Lines contained in a dataset
______________________________
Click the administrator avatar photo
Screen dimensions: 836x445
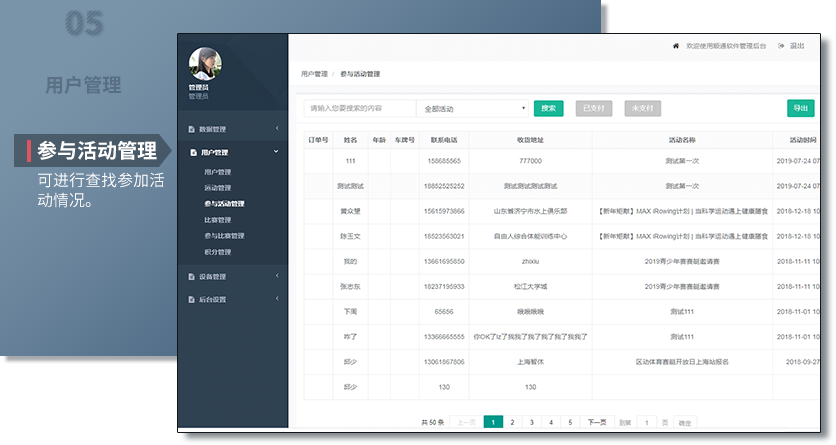205,63
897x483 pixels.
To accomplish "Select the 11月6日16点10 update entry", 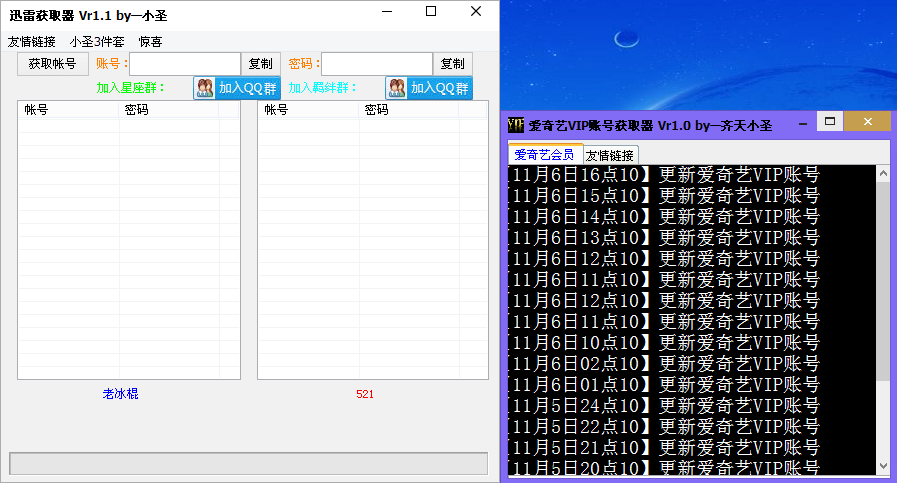I will pyautogui.click(x=663, y=174).
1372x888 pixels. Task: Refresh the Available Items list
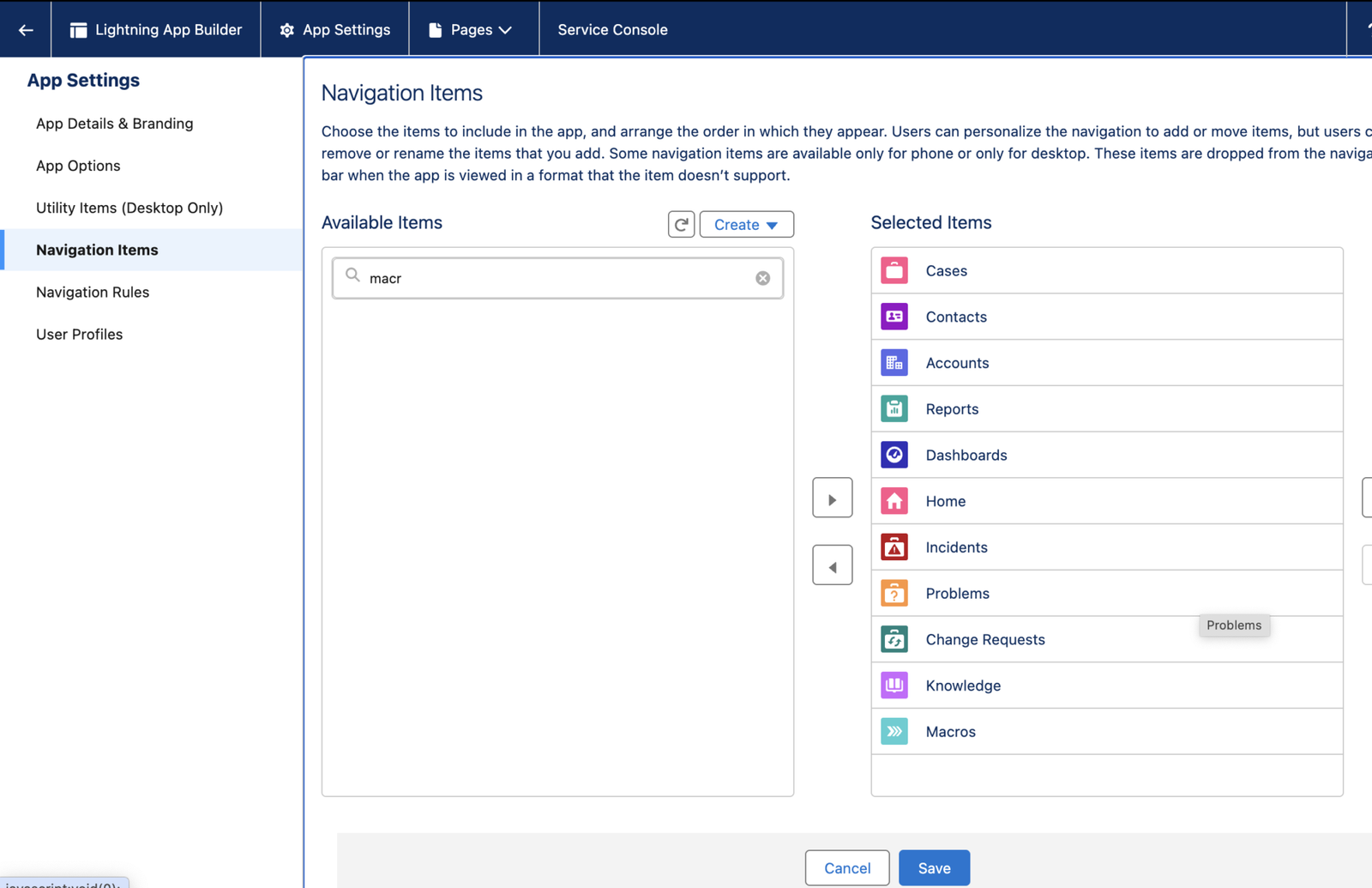(681, 224)
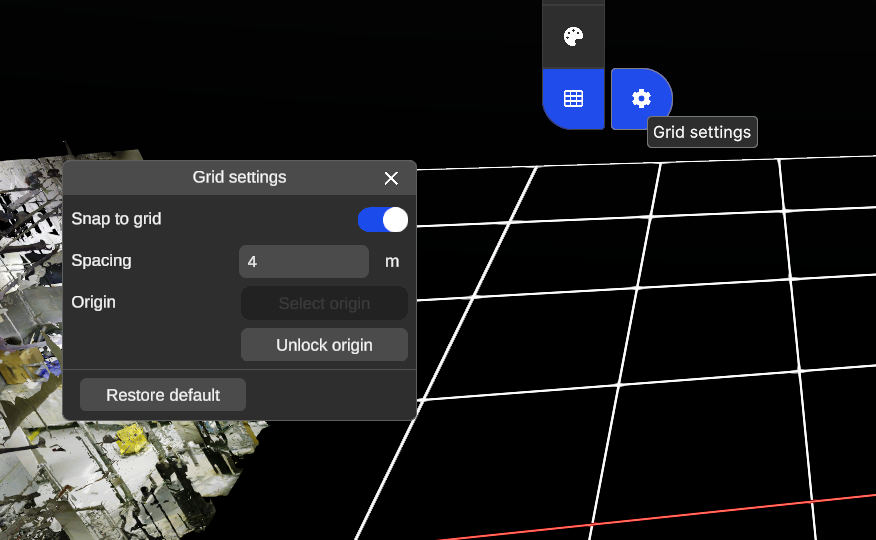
______________________________
**TASK**
Transcribe the lines above word for word, from the line that contains "1372x888 pixels. Task: Refresh" through the end. Leave the pictures out.

**EXERCISE RESULT**
1372x888 pixels. Task: Refresh the Available Items list
(681, 224)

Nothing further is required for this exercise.